Couple Celebrates Their Projects Colliding as Northrop Grumman Helps NASA Retrieve Spacecraft After Splashdown
By Michelle A. Monroe
Two aerospace engineers fall in love, get married and spend years in each other’s professional orbits before they finally collide.
It’s a story practically written in the stars.
Debra and Joe, who work for Northrop Grumman and NASA, respectively, got the rare opportunity to tell their friends and family about how their projects came together for the spacecraft splashdown in December.
Passion Projects
Debra and Joe grew up in a similar area of Wisconsin but didn’t meet until their last year attending the University of Minnesota where, as aerospace engineering majors, they were assigned to the same design project. They hit it off, said Joe, and later married; they now live in California.
Debra, now a Northrop Grumman program manager of another high-energy laser program, worked on a 150-kilowatt class laser that was installed on the U.S. Navy’s USS Portland. Now a chief engineer, Joe worked as a manager on NASA’s Orion spacecraft for the Artemis I mission, the first in a series of missions focused on deep space exploration and establishing a sustainable human presence on and around the moon. Crews aboard the USS Portland recovered and transported the Orion capsule back to land following its splashdown.
“It’s really cool how our two programs came together. It was a great feeling to coincide with something my husband worked on for so many years.”
— Debra, Program Manager
While Northrop Grumman and NASA often collaborate, this December was the first time the couple had their projects intersect.
“When I realized the ship with my team’s laser was going to go get that capsule, I was pretty excited,” said Debra, who broke the news to her husband.
They have supported each other in their careers over the years, with Debra attending launches in Florida, and Joe watching the laser roll down the streets of Redondo Beach, California, on a custom semi-trailer that had to avoid hitting traffic signals with the immensely tall mirror turret on its way to the USS Portland.

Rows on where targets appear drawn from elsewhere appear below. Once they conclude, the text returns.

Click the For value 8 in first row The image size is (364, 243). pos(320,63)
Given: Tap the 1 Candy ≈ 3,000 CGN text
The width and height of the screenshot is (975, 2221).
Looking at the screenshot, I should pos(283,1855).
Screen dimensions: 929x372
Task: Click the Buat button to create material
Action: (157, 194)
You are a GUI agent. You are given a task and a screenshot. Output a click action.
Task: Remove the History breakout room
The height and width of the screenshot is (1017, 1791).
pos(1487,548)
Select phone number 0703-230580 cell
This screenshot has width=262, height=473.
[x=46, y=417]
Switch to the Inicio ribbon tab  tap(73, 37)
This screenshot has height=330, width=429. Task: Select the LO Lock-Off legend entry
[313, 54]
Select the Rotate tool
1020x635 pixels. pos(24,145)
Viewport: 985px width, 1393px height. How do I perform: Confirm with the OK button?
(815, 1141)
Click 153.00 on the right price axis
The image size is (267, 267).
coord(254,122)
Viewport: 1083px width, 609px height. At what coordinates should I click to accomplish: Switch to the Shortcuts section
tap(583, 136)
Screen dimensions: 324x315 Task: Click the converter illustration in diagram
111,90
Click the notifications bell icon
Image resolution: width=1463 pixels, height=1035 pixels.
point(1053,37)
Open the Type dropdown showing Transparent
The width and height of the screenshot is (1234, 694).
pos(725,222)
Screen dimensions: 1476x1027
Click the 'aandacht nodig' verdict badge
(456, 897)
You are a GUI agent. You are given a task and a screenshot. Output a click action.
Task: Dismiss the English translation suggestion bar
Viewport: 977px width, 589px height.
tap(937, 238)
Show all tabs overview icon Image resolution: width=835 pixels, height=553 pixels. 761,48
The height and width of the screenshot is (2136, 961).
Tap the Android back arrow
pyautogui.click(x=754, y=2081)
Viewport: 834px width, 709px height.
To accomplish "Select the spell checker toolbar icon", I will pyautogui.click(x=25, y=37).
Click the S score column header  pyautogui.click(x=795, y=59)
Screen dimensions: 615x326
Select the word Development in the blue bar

“I didn’t know about our projects intersecting until just a few days prior to the landing,” Joe said. “It’s one of those wild coincidences.”
Splashdown Success
Powered by NASA’s Space Launch System, which includes Northrop Grumman-manufactured solid rocket boosters, Orion blasted off on Nov. 16, 2022. At its most distant point from Earth, the spacecraft traveled about 268,000 miles — thousands of miles beyond the moon — going farther than any human-rated spacecraft has ever flown. The laser tracked Orion’s splashdown journey and generated estimated location coordinates of the capsule’s location after splashdown.
On Dec. 11, 2022, the Orion capsule splashed down in the Pacific Ocean off the coast of Baja California and the USS Portland retrieved it.
Joe and Debra were both at home as the splashdown aired live on TV.
“I was very emotional watching it splash down because I had been on the project all those years and I thought of all the hard work that everybody put into it,” Joe said. “It was very rewarding, and it was a great sense of accomplishment and relief for everything to go perfectly.”
When asked if they had words of wisdom to share with others who want to be great teammates with their partner, Joe shared that his advice would be to support one other and be kind. Debra shared a similar perspective.
“It’s really cool how our two programs came together,” Debra said. “It was a great feeling to coincide with something my husband worked on for so many years.”